Günler sonra Turan Bey, bir yerlerden tatsız tuzsuz sera ayvası getirip de nefsini azıcık köreltene kadar, sarılara geldikçe kasnağı sıkmaktan parmakları acımıştı. Şimdi anısı, seccadeye işlediği, Mescid-i Aksa’yı andıran caminin kubbesindeki sarılarda yaşıyordu. Ve Deniz, ikincisinde bari, doğru dürüst bir evlilik yapar da çeyizini evine alırsa daha da yaşayacaktı şüphesiz; Mükerrem Hanım’ın kendisinden bile çok. Kesme kristal sürahi takımının üzerindeki iğne işi örtüleri, altı-yedi yıl önce, Turan Bey ayağını kırdığı zaman işlemişti. Öğrencilerinin andığı adıyla, “Mösyö Turan”, yıllardır bir görev gibi her sabah giydiği rugan iskarpinleri Ankara’nın edepsiz kar ve donuna teslim olunca, dönen bileğiyle oracığa yığılıp kalmıştı da kırığın acısıyla, okulun önüne yeni yapılan zemin taşlarına söylenen öğretmen arkadaşlarının arasında dakikalarca ambulans beklemişti.

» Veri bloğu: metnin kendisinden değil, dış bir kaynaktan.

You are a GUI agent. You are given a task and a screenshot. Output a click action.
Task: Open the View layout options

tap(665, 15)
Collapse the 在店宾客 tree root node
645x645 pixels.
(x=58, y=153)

“Kaç yaşındaysan, o kadar gün durması gerekiyormuş alçının,” diyen taksicinin eve getirdiği Turan Bey, üçlü koltuğa, Mükerrem Hanım’ın intizamlı dünyasının tam ortasına bir meteor gibi düşmüştü. O zaman elli üç yaşındaydı. Ama alçısını elli üç gün değil tamı tamına on iki hafta tuttular. Mükerrem Hanım kocasının, mukaddes nizamının tam ortasında bir kara delik açan varlığıyla delirmemek için kendini iyiden iyiye ev işine ve dantele vermişti. Kristal sürahi takımının örtüleri, holün duvarındaki etamin işi Su Kenarında Saçını Tarayan Kadın tablosu, Deniz’in çeyizindeki nişan bohçasının iğne oyaları ve biri fiskos, dördü zigona beş şiş sehpa takımı hep o zamanın ürünüydü. Hatta sehpa takımını bitirip kolaladıktan sonra gerdiği telleri salonda oraya buraya yerleştirince Turan Bey söylenecek gibi olmuş ama çaresizliğinin farkına varıp, muhtaç olduğu kadının azıcık patronluk etmesinde bir sakınca görmediğinden susmuştu.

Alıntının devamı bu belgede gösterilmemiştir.